What to work on
Render every line of the items below as a Markdown table with the columns Row and Line, skipping blank lines and leaving out the pictures.

___ Exercise material ___

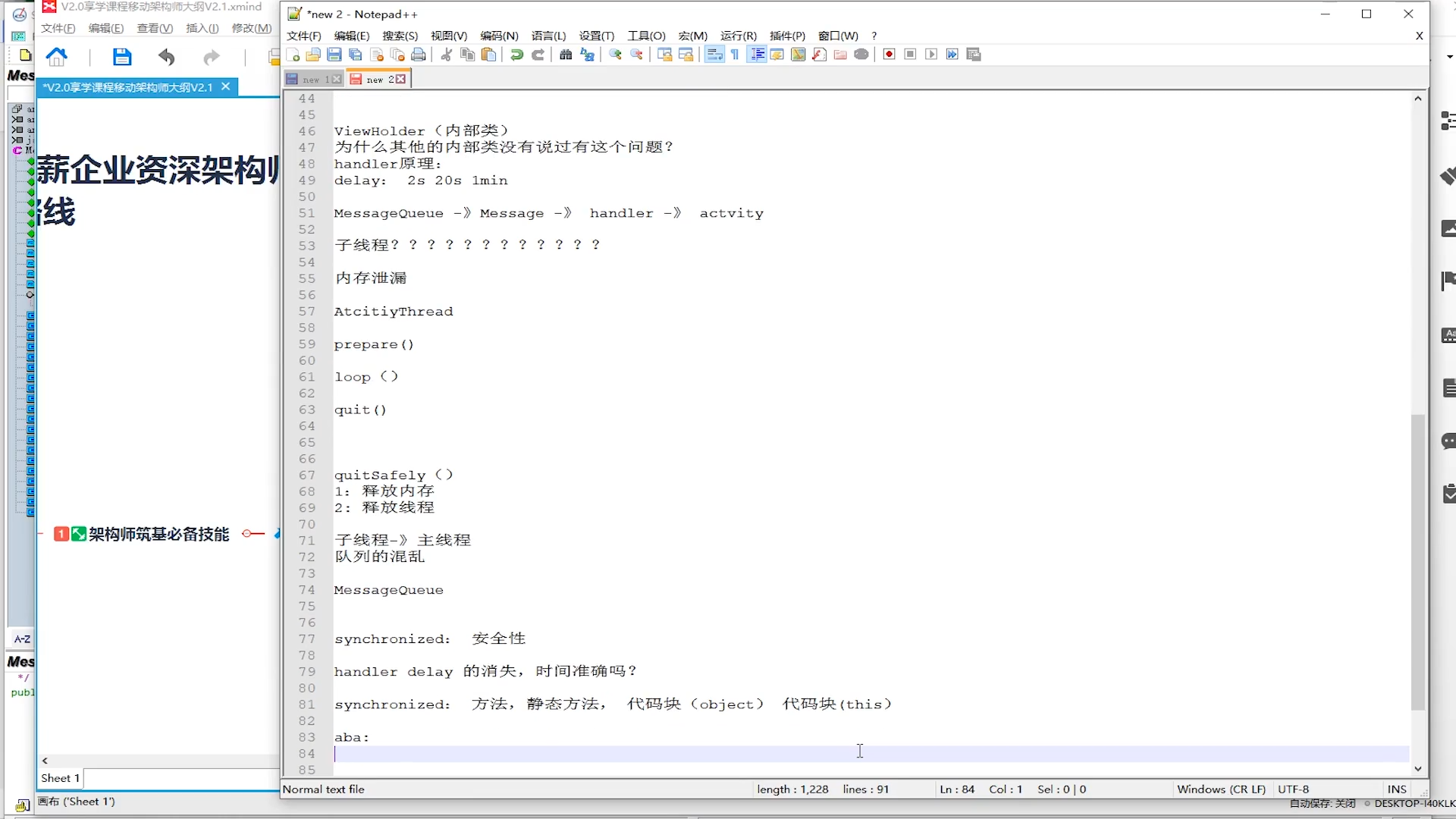Start macro recording with the red dot icon
The image size is (1456, 819).
click(889, 55)
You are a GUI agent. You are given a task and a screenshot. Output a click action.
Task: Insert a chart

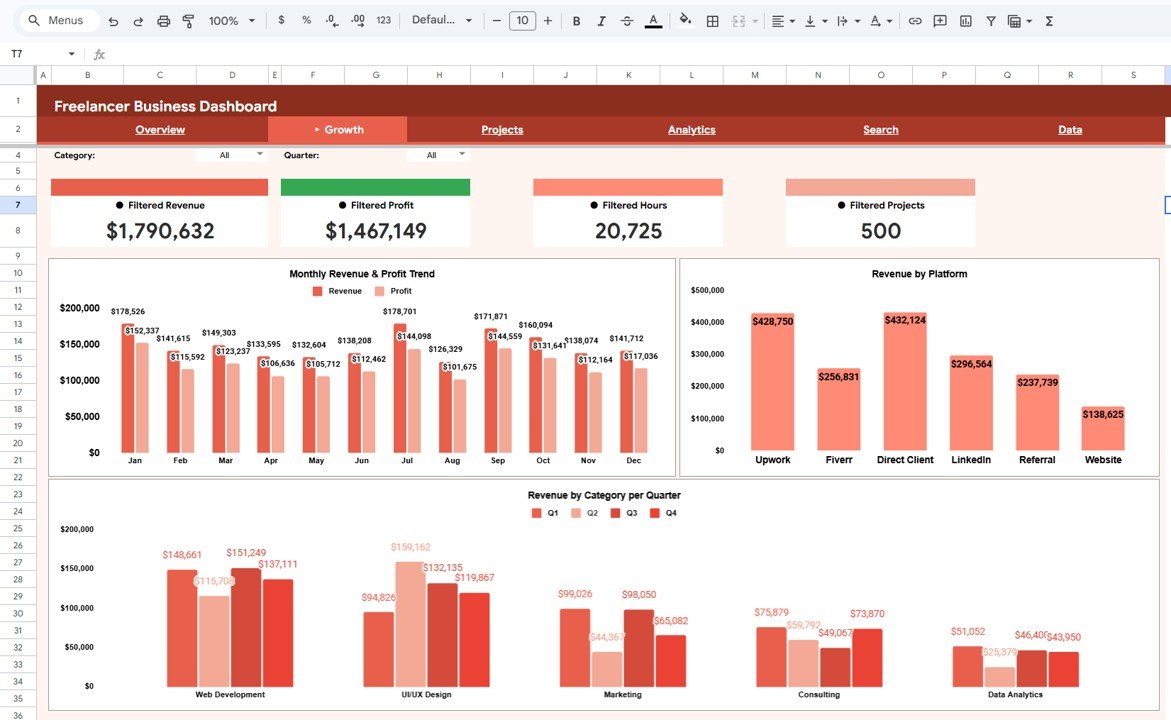click(966, 20)
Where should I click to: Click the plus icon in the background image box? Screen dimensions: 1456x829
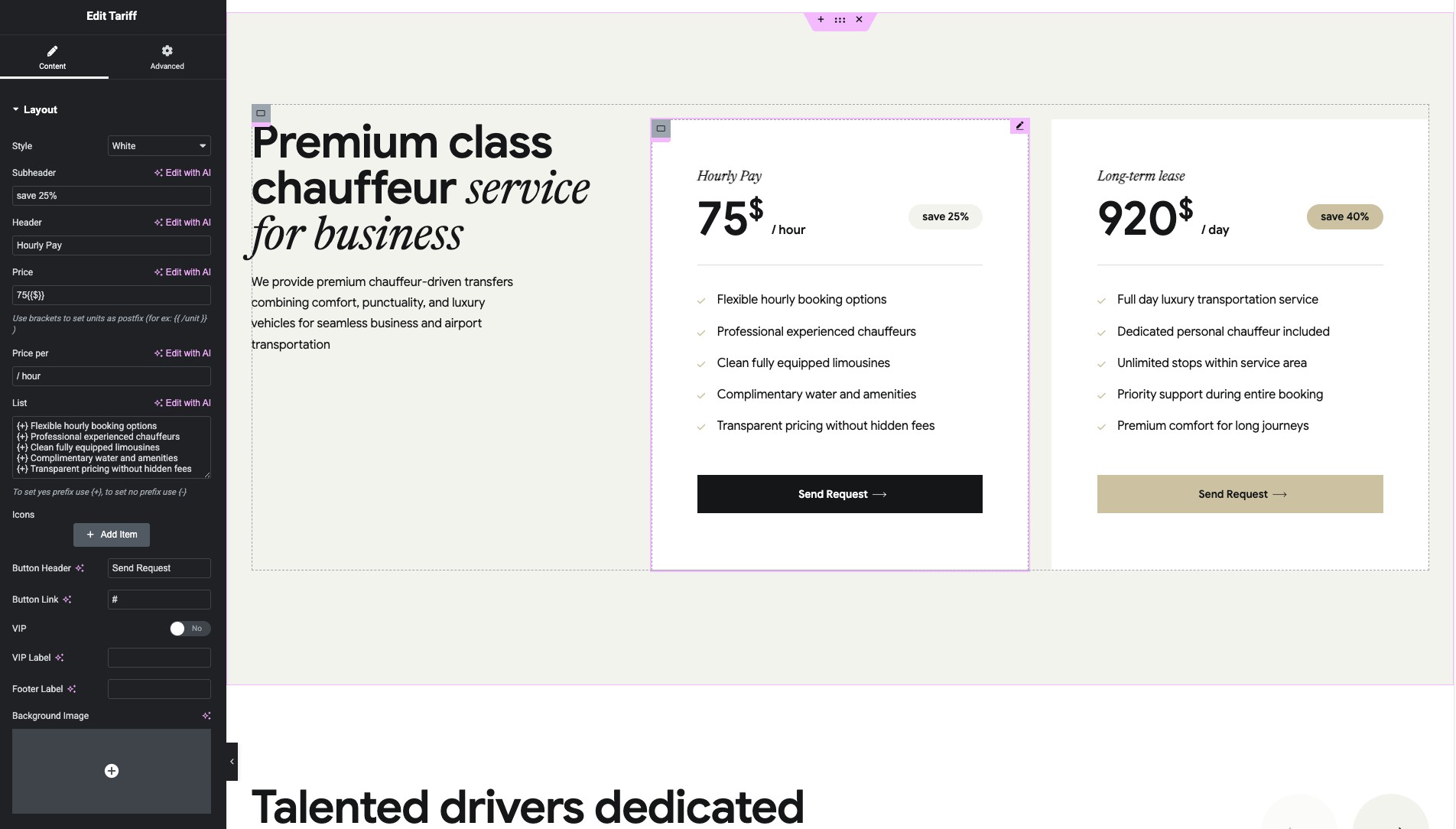pos(112,771)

___

The output
| Row | Line |
|---|---|
| 1 | Start macro recording with the red dot icon |
| 2 | The image size is (1456, 819). |
| 3 | click(889, 55) |
| 4 | You are a GUI agent. You are given a task and a screenshot. Output a click action. |
| 5 | Task: Insert a chart |
| 6 | click(966, 20) |
| 7 | Where should I click to: Click the plus icon in the background image box? Screen dimensions: 1456x829 |
| 8 | pos(112,771) |